Az önce hatırladım, en son reiki eğitimine katıldığımda toplu şekilde herkesin bana enerji gönderdiği bir an oldu. Çalışmayı yapan hocamız hissetti herhalde. Çalışma başladı ve ben sadece ağladım. Bir yerden sonra kendimi tutamadım bağırarak ağlamaya başladım. Şu anda anlıyorum benzer bir ağlamaydı sanki. Sonra çalışmayı yapan arkadaşlarım çok güzel yorumlar yaptı. Biri dedi ki olduğundan daha büyük gördüm, yardıma aç kendini. Kolaydı sanki. Diğerleri sıkışıklığın nerede olduğundan bahsetti. Kalp dediler. Kalpte bir sıkışıklık hissettiklerinden bahsettiler. Ben hissetmemiştim. Şu an hissediyorum gerçekten kalbim sıkışıyor bunları anlatırken. Kız arkadaşım hissettiği şeyleri anlatamadı. Kucağına aldığından, bir ışık küresinin içine koyduğundan ve sonra fazla geldiğini düşündüğü için korktuğundan bahsetti. Ne kadar tatlıydı o an anlatırken onun da boğazı düğümlendi. Onu ilk kez orada ağlamaklı gördüm. O çok güçlü, duygularını yansıtmayan kadını ilk kez orada ağlamaklı gördüm.

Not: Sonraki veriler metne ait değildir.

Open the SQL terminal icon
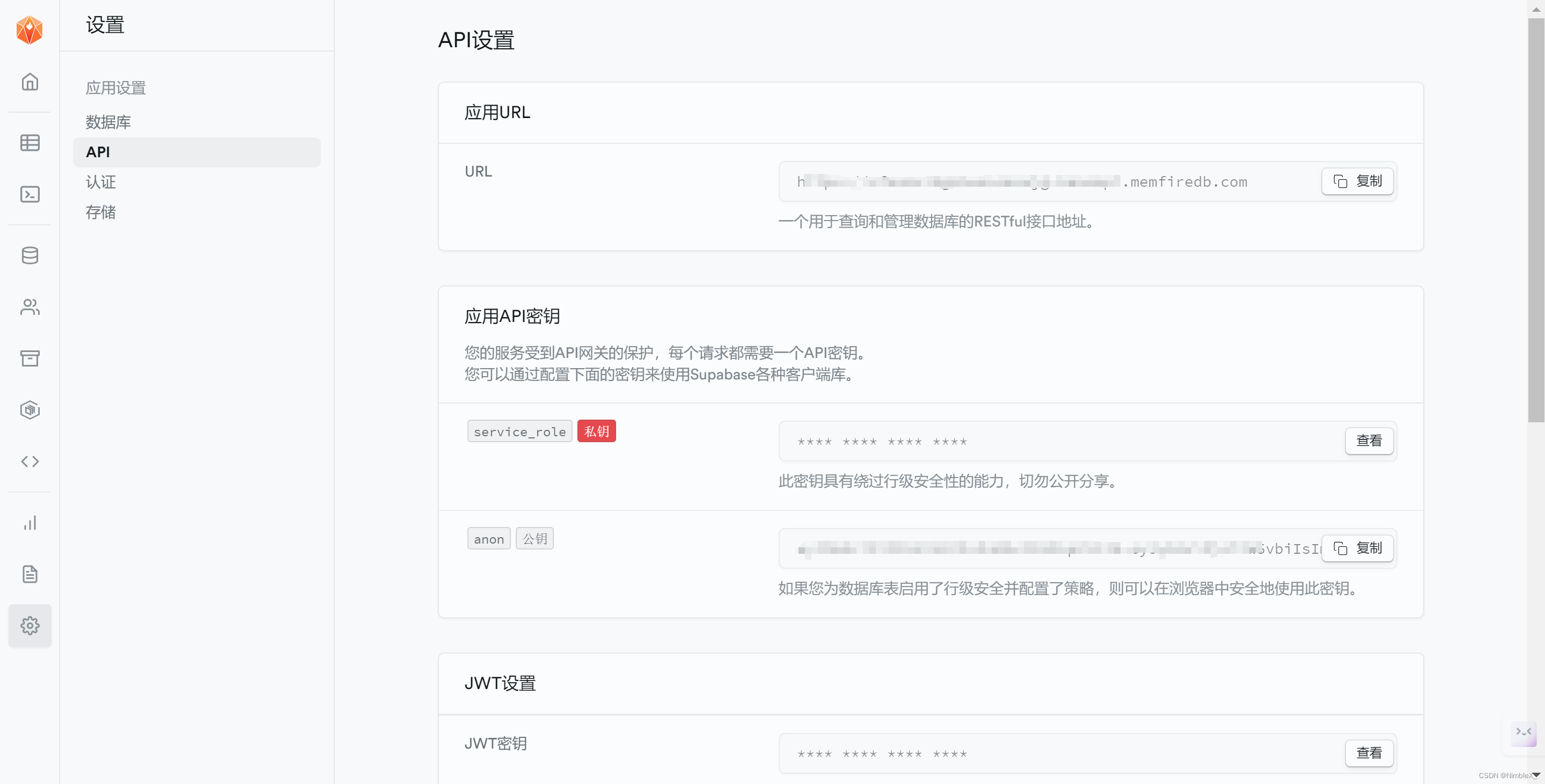[30, 194]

Son olarak hocam, onun hislerini merak ettiğimi söyledim. Birileri unutmuyor dedi. Auramın sol tarafında bir yaradan bahsetti. Öyle bir yara hissettiğinden bahsetti. O yaranın babadan kaynaklı olduğundan bahsetti. O an anlamadığım ama kulağımla duyduğum şeyleri şu an anlıyormuşum gibi hissetmek çok ilginç geliyor bazen. Sanki zamanla bütün parçalar yerine oturuyor ve anlıyorsun. İlginç bir anlama hissi. Anlamadığımız ne kadar çok şeyi anladım demişiz belkide. Mantığımıza oturunca anladık sanıyoruz. Ama şu an diyorum ki anlamak biraz daha kalpte olan bir şeymiş gibi. Kafasını kullanıp anlamaya çalışan insanlardan çok sıkıldım. Gönülden dinlenmek ve gönülden anlanmak istiyorum sadece. Benim anlattıklarımı kalbinde hissetmiyorsa insan, beni dinlemesin istiyorum. Bir şeyler anlatıyorum sadece ve anlaşılmak istiyorum hepsi bu kadar. Evet biraz daha anlayış istiyorum. Bütün insanların birbirine karşı daha anlayışlı olmasını istiyorum. Hepsi bu.